Но откуда Лили могла об этом узнать?
— Что-то случилось, маленькая? — целую ей шею, с замиранием сердца ожидая лжи. Я знаю, как это выглядит: легкая пауза, чтобы сочинить что-то достаточно жалостливое и правдоподобное. Притворное смущение. Опущенные дрожащие ресницы. И взгляд из-под них, чтобы рассмотреть: понял ли?
Я ненавидел это, и мои ладони безотчетно сжались, словно в глупой надежде побороться с враньем.
Что придумает моя маленькая нежная Лилия?
— Так что случилось, цветочек?
— Я… прости… Это, конечно, неважно… но я расстроилась. Немного.
— Из-за чего?
Я заставляю себя оторваться от ее шеи, которую уже не целую, а рассматриваю, словно готовясь перегрызть. И пытаюсь решить, что сделаю с ней, если цветочек мне соврет.

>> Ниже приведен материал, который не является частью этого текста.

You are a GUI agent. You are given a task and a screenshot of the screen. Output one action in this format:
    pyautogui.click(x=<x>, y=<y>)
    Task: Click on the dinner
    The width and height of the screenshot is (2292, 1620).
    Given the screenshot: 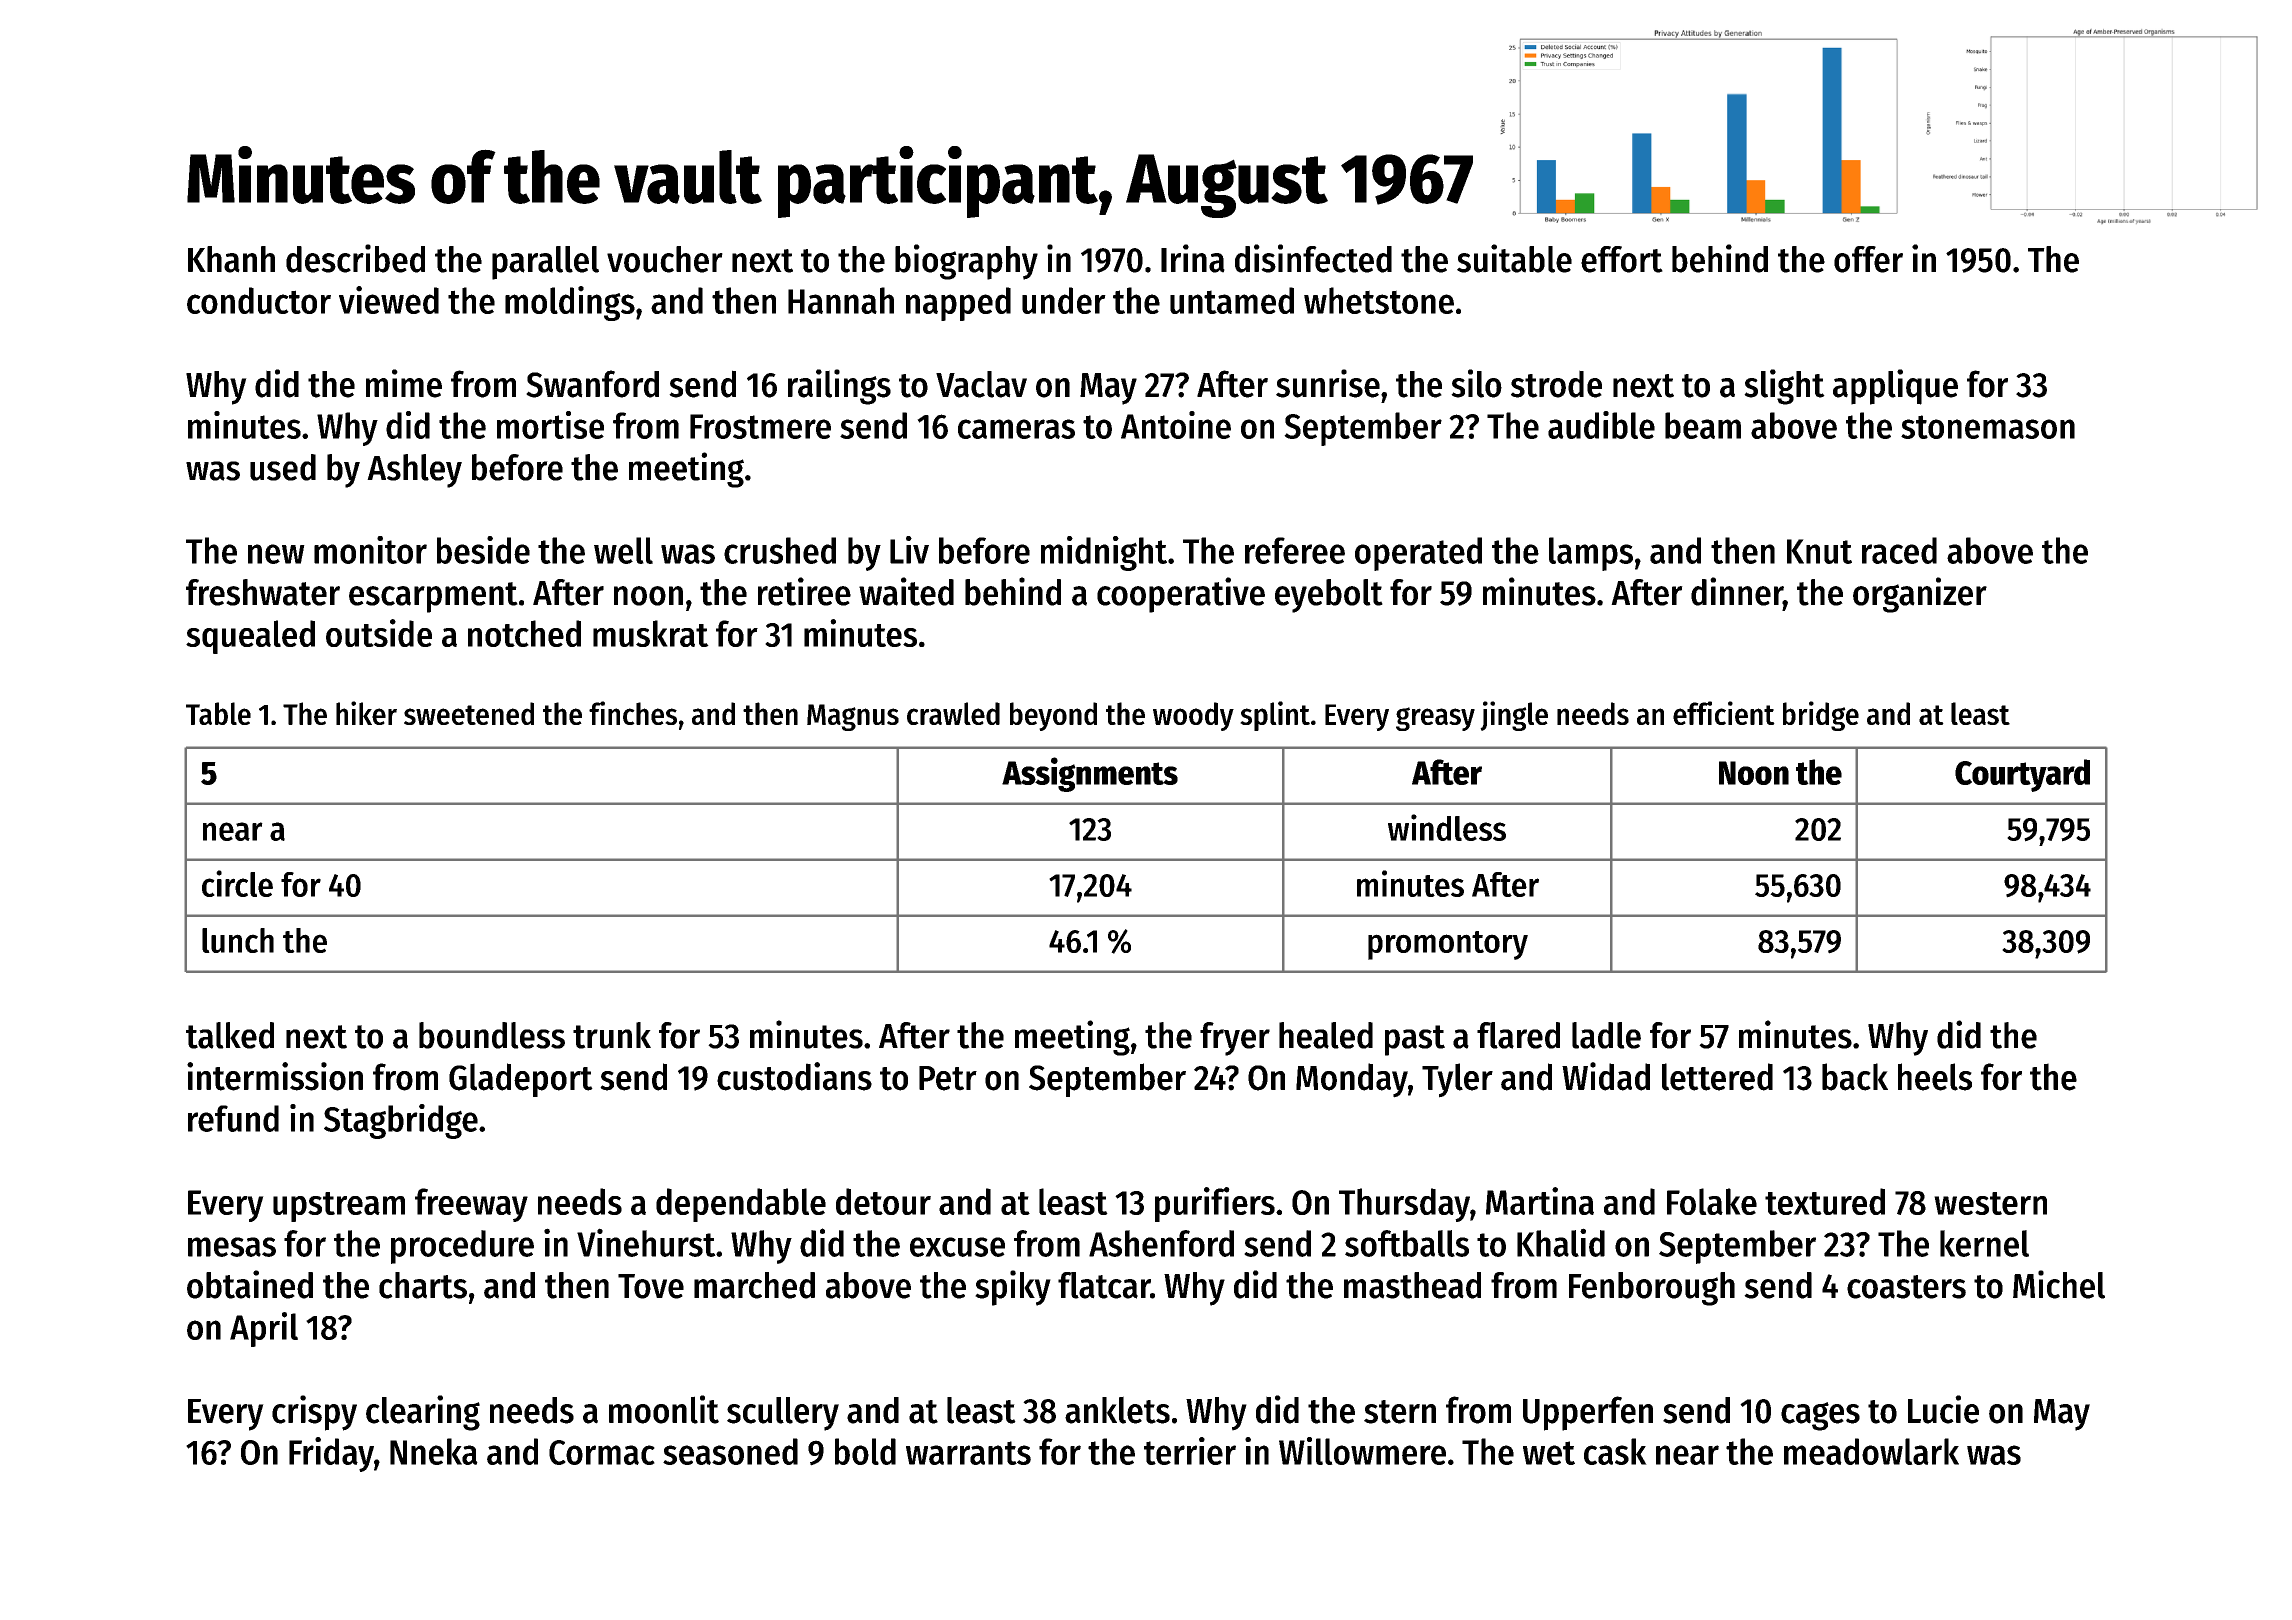 What is the action you would take?
    pyautogui.click(x=1737, y=591)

— Ночью ты назвал меня чужим именем. Во сне, — она произносит это на одном вдохе, вскидывает заплаканные глаза и смотрит мне в лицо. Испуганно и обиженно, словно маленький ребенок.
А я начинаю смеяться. Не сразу, сначала с изумлением осознаю, а лишь потом…
— Это не смешно! — ее обида раздувается, как воздушный шарик, готовый лопнуть с громким хлопком. Пустая обида — пустой шарик.
— Маленькая, это очень смешно! — я дергаю ее на себя и обхватываю руками, оплетаю ногами, чтобы не убежала.
— Не смешно! — шарик уже свистит от накачанного в него воздуха. — Ни капельки. Кай! Я не хочу с тобой целоваться. И ты… колючий!